Mainstream reaction to the third presidential debate fixated on Trump’s unwillingness to say he’d accept the outcome of the election, which commentators such as Barack Obama described as “dangerous.”

That’s the bad news. The good news: A large majority of Americans, including a large majority of our sizable Republican-American population, aver that they do not want to continue to litigate the outcome of this election after Nov. 8. In fact, they never want to think about this election again. From HuffPo:

An 81 percent majority of Americans say they wish this election were over, according to a new HuffPost/YouGov poll, with just 12 percent saying they’re enjoying watching things play out. More than three-quarters of people in both parties say they’re ready to move on.

Your mileage may vary, and I can tell you that several of my esteemed Slate colleagues do not understand what I’m on about right now, but: 75 percent of Republicans being “ready to move on” does not read to me like a population primed for civil unrest. (And when I say “civil unrest” I mean riots in multiple cities, organized armed protest, etc.) It reads to me like a population that is ready to sublimate its feelings about this election into apathetic gridlock—aka our national status quo.

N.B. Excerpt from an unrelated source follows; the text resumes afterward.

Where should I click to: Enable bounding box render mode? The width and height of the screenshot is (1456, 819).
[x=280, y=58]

Trump has brought hateful extremism into the realm of acceptable public discourse; he has made unconstitutional and un-American policy proposals seem normal; he has legitimized some of the ugliest parts of our politics and encouraged his supporters’ most inhumane tendencies. But what he hasn’t done is reorganize white-nationalist Americans into a force capable of or interested in creating mass physical disruption. (Trump is actually terrible at organizing things, which is part of the reason he’s losing.)

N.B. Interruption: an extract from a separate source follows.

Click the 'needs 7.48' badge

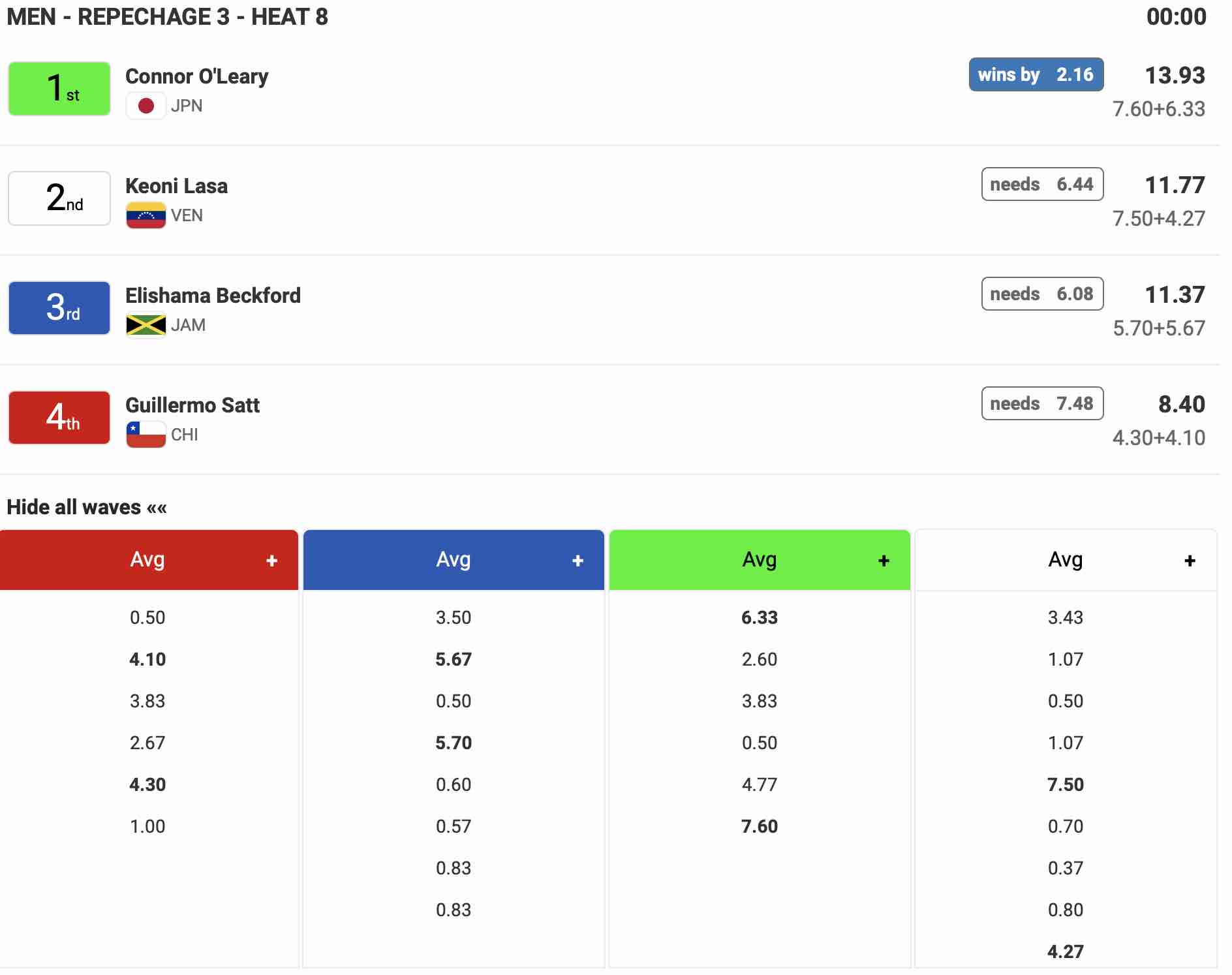(1042, 403)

There has been some rioting perpetrated by the nationalist parties in Europe that preceded Trump’s rise. In Greece, Golden Dawn supporters took part in riots that were triggered by austerity cutbacks in public spending, while Germany’s Pegida rioted over Muslim refugee resettlement. Those riots were a response to a loss or sharing of resources being imposed from above. The last widespread white riots in America were also a response to government-imposed resource sharing—desegregation busing. But in part because of the severe backlash against desegregation efforts, American politics is often reduced to a contest between one party stoking white fears that someone is trying to take their stuff away and another party trying to soothe them. But no one is actually doing any taking. (To wit: Our admission of Muslim refugees is a relatively tiny phenomenon.)

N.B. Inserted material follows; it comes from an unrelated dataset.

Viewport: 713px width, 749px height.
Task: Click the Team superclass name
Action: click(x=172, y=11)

So the relevant precedent indicates that while elections may intensify white resentment, they don’t cause violence. (One could note that the Civil War was triggered by an election—but that was because the 1860 campaign was essentially a policy referendum on allowing slavery in U.S. territories.) Is it possible that, after this year’s election, there will be sporadic terrorist violence around the country perpetrated by white extremists? Yes—but, unfortunately, that is also the American status quo. Dylann Roof, John Russell Houser, Frazier Glenn Miller, and Robert Lewis Dear didn’t need the excuse of a Hillary Clinton presidency to begin shooting strangers. Our political system is currently aligned in a way that rewards the fomentation of anger but makes actual disruptive large-scale redistribution of resources impossible. If that’s the Trumpian dystopia you’re worried about, you already live in it.